In fact, the report notes that after Walmart had signed CGF’s pledge to meet this goal, the company continued opening hundreds of locations without even a single one using HFC-free refrigeration. Walmart achieved a decrease in HFC emissions in 2015, the year the pledge went into effect, but in 2016 those emissions jumped again by nearly 20 percent, followed by a slight decrease in 2017.
Even if Walmart could return to its 2005 baseline (a 50 percent reduction from current levels) this would still be roughly 1.4 million metric tons of HFC emissions per year, the equivalent of 300,000 cars on the road.
Graph 1. Data sourced from Walmart’s Carbon Disclosure Project.
As the 2013 EIA report also noted, Walmart was using a secondary loop refrigeration system that combined carbon dioxide and HFCs in “over 125 stores” (representing just 1 percent of existing stores at the time). While Walmart states that it operates “hundreds of facilities” with near HFC-free alternatives, we ask for the company to increase its transparency on this process to demonstrate recent progress relative to its now 11,200 locations worldwide.

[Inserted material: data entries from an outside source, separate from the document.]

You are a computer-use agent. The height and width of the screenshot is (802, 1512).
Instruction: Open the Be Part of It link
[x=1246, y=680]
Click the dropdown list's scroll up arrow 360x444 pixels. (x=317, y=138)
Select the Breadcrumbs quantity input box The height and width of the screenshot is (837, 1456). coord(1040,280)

The company also claims that its strategy calls for moving to low- and ultra-low GWP refrigerant options. However, it has not released a comprehensive policy with a targeted goal and date for phasing out HFCs from all facilities and replacing with zero or near-zero GWP options.

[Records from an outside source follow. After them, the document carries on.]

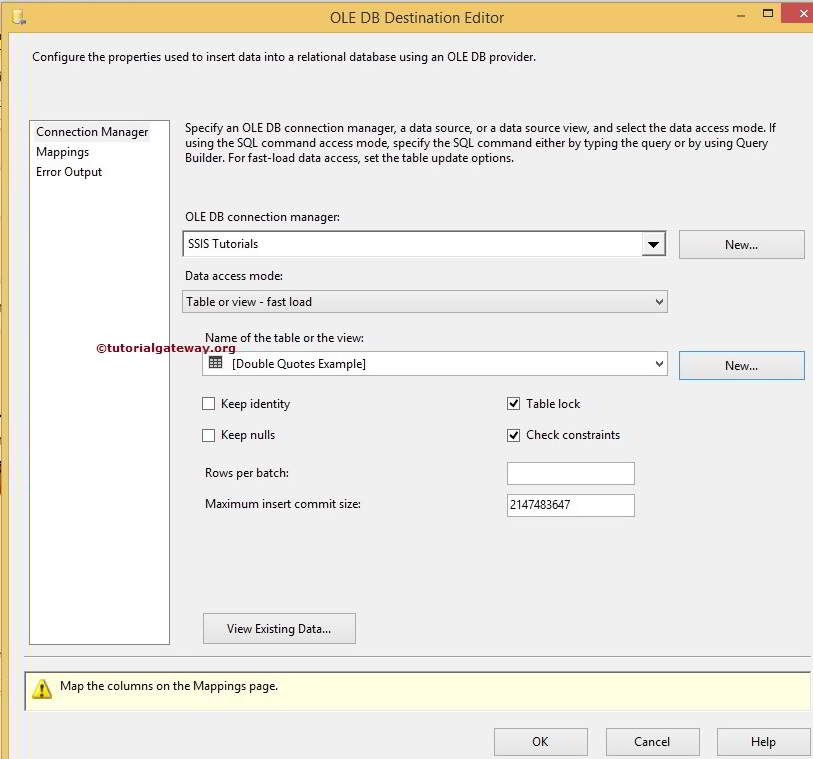The height and width of the screenshot is (759, 813).
Task: Maximize the OLE DB Destination Editor window
Action: tap(768, 15)
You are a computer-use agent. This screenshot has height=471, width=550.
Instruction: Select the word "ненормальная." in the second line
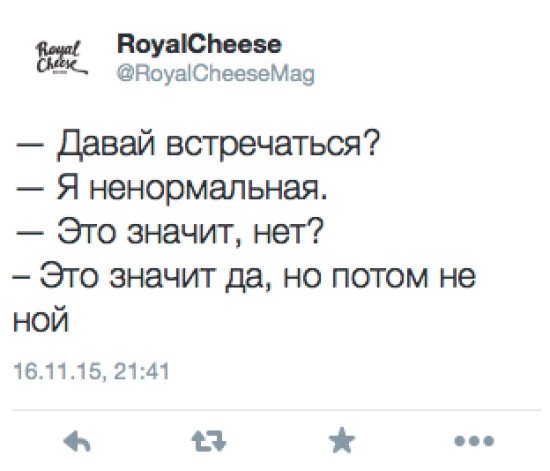click(208, 188)
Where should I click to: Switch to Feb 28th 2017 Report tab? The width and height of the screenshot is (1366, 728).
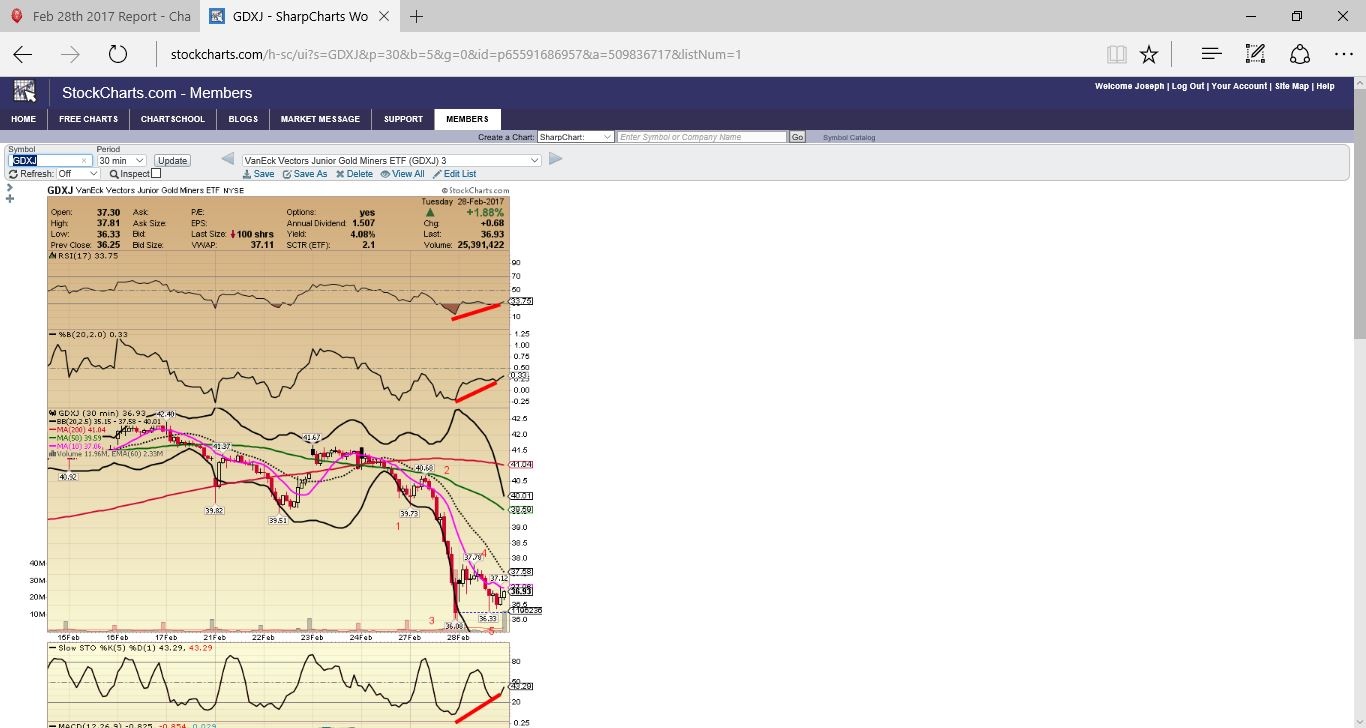click(x=98, y=16)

And lastly, Walmart states that it is looking to reduce its refrigerant leaks. As Section 608 of the Clean Air Act stipulates, if a commercial refrigeration system leaks more than 20 percent of an ozone-depleting substance, there is a timeline required to repair that leak. But Walmart has not publicly released its average leak rate or any goals to decrease that rate, even though it is considered best practice to report this information.
Walmart is notably not a member of the Environmental Protection Agency’s GreenChill Partnership, which requires companies to set goals for reducing leaks annually, report data on progress, and achieve less than a 15 percent leak rate for certified stores. Many of its competitors are members of this program, such as Aldi, Kroger, Publix, Target, and Whole Foods.
Furthermore, in contrast to Walmart, supermarkets identified by the Environmental Investigation Agency as leaders on this issue have taken much more comprehensive steps to address refrigerant emissions, including installing HFC-free refrigeration in hundreds of stores, adopting explicit goals to improve refrigerant management, and by providing updates through annual corporate social responsibility reports and reporting data to the EPA.
A Call to Action for Walmart Shoppers
Green America continues to call on Walmart to set a concrete timeline and plan for phasing out HFCs from all its facilities that is as aggressive as the realities of climate change demand. With dire timelines and projections from the Intergovernmental Panel on Climate Change and the effects of the climate crisis already threatening communities worldwide, eliminating these extremely potent greenhouse gases must be a priority.
The company’s CEO announced its sustainability goals back in 2016 by pointing to a “new era of trust and transparency.” We are asking Walmart to follow through on these statements with a comprehensive and transparent plan for phasing out HFC refrigerants to address this significant impact on the climate.